Fiscal space for the immunisation program in Zambia– an efficiency analysis approach
Abson Chompolola, Chitalu Miriam Chama-Chiliba, Moses Chikoti Simuyemba, Aaron Chisha Sinyangwe, Abdallah Bchir, Gilbert Asiimwe, Felix Masiye

TL;DR
This study assesses the efficiency of Zambia's immunisation program and finds that improving efficiency could save enough vaccines to cover additional districts.
Contribution
The study uses Data Envelopment Analysis to quantify technical efficiency and estimate fiscal space for immunisation in Zambia.
Findings
38% of the 24 sampled districts were technically inefficient in immunisation services.
Improving efficiency could save enough vaccines to supply 5 to 14 additional districts.

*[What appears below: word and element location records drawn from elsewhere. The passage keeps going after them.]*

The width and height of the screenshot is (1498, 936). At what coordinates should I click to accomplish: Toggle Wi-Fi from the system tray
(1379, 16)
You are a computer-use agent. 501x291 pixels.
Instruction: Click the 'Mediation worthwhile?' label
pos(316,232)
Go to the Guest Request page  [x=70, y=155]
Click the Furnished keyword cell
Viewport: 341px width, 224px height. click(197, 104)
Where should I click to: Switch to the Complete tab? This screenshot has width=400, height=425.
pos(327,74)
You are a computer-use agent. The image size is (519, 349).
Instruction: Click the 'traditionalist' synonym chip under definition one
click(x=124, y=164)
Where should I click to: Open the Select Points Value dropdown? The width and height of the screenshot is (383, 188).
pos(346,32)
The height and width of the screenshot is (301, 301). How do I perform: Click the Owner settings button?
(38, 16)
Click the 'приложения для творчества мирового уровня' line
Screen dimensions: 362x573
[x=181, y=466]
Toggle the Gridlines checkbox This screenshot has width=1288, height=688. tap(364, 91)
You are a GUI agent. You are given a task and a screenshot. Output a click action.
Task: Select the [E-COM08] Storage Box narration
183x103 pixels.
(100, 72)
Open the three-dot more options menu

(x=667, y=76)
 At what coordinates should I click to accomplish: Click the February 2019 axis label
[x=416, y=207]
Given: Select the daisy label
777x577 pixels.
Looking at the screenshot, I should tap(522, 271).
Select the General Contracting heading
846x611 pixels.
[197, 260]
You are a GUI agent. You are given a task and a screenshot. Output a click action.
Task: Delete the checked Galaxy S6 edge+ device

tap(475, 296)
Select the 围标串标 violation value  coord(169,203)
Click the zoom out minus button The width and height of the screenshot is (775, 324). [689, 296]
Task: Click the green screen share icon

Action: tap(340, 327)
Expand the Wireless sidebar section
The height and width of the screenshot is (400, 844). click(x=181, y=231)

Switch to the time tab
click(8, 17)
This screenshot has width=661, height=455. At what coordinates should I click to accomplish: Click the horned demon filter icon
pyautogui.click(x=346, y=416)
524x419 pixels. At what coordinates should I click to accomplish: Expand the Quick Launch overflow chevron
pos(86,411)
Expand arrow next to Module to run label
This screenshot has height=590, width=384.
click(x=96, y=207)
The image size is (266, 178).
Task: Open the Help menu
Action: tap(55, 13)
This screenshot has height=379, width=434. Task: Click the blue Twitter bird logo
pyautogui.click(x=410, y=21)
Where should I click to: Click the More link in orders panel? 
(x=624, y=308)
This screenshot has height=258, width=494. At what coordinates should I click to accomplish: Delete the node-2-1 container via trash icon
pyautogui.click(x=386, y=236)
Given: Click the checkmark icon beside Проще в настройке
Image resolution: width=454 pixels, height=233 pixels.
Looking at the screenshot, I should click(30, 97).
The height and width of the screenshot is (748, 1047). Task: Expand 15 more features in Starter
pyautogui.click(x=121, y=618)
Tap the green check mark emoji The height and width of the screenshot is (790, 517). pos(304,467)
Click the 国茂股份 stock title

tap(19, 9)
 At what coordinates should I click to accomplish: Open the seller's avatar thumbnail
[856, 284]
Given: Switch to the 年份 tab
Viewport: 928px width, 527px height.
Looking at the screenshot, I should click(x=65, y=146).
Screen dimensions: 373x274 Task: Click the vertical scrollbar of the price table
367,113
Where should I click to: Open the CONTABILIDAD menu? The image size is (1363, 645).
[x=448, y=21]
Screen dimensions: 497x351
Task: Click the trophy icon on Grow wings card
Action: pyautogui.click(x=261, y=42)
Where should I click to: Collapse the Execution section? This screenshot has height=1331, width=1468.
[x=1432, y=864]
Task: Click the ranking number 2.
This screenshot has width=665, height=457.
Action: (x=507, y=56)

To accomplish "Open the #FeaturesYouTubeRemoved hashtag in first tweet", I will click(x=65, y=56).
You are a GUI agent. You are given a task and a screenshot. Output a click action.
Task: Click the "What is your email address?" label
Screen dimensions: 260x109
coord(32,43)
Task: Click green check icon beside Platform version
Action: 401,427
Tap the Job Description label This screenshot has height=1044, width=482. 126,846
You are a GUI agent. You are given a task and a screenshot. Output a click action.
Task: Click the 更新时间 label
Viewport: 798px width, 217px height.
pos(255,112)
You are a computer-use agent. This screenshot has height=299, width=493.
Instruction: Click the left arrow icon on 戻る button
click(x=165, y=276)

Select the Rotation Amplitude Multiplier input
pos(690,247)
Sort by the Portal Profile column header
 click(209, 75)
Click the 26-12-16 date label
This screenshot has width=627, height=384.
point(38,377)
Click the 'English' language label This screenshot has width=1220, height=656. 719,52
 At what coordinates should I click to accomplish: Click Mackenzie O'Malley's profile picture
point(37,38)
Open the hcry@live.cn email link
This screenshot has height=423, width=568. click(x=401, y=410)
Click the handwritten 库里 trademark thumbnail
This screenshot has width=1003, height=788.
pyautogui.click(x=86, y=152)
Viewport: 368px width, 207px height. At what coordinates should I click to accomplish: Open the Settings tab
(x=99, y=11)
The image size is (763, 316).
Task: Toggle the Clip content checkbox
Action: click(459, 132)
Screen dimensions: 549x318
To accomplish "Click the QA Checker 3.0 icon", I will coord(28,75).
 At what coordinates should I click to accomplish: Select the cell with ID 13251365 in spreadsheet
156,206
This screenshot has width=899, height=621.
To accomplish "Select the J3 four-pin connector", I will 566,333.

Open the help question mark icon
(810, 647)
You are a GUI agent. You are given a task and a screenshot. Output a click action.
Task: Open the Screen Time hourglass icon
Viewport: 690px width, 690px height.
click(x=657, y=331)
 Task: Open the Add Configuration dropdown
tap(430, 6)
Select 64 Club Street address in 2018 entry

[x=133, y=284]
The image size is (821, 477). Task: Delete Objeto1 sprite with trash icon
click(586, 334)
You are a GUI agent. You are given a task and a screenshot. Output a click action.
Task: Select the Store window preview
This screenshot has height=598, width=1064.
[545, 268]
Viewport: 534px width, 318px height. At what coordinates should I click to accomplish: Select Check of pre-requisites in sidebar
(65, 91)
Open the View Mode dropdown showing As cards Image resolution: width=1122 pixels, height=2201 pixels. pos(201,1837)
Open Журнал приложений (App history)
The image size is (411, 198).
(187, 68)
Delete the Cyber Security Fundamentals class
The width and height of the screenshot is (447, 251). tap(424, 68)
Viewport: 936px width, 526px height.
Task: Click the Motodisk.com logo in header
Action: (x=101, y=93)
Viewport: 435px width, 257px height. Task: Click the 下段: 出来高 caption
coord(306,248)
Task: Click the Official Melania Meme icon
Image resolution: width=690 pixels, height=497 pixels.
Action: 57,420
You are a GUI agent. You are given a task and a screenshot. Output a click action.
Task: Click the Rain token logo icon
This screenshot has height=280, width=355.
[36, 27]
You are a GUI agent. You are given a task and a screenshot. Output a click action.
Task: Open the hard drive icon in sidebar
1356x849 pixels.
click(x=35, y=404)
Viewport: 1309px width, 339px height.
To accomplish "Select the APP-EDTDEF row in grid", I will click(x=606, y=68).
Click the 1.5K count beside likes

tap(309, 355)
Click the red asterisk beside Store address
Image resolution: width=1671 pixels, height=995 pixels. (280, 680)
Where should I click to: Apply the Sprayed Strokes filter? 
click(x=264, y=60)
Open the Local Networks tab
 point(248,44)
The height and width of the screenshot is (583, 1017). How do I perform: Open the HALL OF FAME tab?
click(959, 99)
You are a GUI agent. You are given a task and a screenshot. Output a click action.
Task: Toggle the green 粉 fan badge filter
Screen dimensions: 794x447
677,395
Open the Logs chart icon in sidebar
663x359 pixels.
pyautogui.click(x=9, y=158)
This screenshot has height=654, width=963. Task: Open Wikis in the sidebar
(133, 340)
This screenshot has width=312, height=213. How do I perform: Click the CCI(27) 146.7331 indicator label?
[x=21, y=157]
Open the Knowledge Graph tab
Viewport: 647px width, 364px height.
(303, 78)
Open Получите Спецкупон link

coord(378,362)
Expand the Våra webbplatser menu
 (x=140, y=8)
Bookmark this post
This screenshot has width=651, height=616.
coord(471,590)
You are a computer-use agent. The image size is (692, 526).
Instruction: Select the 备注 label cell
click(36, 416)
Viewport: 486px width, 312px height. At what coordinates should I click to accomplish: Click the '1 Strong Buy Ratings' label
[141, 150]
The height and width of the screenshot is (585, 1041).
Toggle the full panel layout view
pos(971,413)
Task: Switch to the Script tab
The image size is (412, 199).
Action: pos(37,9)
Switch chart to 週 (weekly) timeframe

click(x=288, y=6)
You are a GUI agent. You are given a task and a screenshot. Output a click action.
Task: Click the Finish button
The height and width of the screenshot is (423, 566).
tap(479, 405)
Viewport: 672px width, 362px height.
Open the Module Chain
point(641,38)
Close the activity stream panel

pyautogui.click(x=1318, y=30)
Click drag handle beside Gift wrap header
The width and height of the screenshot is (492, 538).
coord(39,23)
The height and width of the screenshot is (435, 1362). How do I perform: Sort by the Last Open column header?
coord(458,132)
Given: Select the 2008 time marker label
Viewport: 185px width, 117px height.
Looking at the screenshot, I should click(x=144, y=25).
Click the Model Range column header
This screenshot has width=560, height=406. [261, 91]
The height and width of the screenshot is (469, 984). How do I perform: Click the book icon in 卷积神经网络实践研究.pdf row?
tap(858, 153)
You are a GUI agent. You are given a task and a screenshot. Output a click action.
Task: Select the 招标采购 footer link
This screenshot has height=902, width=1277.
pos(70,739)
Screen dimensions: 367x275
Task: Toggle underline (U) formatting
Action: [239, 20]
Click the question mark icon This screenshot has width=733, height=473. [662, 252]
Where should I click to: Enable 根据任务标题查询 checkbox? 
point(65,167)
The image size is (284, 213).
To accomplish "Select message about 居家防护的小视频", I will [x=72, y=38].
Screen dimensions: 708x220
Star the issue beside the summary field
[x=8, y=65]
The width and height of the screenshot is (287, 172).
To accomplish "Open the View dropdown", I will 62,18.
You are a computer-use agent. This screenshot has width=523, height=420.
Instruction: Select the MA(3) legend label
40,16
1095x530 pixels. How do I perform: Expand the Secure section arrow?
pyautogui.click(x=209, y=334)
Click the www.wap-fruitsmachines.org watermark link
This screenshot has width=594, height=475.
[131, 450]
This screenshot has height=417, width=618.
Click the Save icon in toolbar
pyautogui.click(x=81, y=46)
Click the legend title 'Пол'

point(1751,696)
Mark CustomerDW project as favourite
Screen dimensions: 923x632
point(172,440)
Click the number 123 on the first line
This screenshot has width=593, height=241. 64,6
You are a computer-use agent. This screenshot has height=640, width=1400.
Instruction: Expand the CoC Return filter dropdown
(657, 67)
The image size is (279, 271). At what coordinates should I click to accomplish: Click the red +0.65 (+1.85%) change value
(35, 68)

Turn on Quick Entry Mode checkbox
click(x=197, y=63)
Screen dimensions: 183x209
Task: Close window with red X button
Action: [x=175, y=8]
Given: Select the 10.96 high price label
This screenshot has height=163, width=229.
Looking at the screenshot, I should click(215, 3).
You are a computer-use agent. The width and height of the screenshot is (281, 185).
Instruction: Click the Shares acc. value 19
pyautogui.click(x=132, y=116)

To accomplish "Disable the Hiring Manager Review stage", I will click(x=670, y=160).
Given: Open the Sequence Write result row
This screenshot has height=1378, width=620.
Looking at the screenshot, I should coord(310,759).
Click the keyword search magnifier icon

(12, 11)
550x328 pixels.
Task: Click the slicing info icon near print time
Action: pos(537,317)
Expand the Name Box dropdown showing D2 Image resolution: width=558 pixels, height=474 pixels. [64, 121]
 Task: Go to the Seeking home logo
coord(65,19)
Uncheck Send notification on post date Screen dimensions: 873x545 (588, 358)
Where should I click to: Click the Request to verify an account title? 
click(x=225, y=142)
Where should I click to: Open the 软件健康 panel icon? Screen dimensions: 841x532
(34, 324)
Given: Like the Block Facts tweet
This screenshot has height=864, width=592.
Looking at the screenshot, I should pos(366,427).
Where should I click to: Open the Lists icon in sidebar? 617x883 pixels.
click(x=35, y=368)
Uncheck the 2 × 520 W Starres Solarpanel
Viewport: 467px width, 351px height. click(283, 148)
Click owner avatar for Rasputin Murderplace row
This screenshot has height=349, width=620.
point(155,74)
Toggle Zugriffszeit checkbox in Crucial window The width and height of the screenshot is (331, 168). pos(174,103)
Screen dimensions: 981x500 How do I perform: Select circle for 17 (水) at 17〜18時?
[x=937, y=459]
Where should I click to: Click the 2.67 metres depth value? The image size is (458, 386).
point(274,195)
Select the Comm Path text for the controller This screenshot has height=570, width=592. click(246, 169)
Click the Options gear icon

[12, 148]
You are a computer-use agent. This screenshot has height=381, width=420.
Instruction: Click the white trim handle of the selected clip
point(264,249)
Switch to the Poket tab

The average efficiency score was high at 0.92 (CRS) and 0.95 (VRS).
Abstract
The immunisation programme in Zambia remains one of the most effective public health programmes. Its financial sustainability is, however, uncertain. Using administrative data on immunisation coverage rate, vaccine utilisation, the number of health facilities and human resources, expenditure on health promotion, and the provision of outreach services from 24 districts, we used Data Envelopment Analysis to determine the level of technical efficiency in the provision of immunisation services. Based on our calculated levels of technical efficiency, we determined the available fiscal space for immunisation. Out of the 24 districts in our sample, 9 (38%) were technically inefficient in the provision of immunisation services. The average efficiency score, however, was quite high, at 0.92 (CRS technology) and 0.95 (VRS technology). Based on the calculated level of technical efficiency, we…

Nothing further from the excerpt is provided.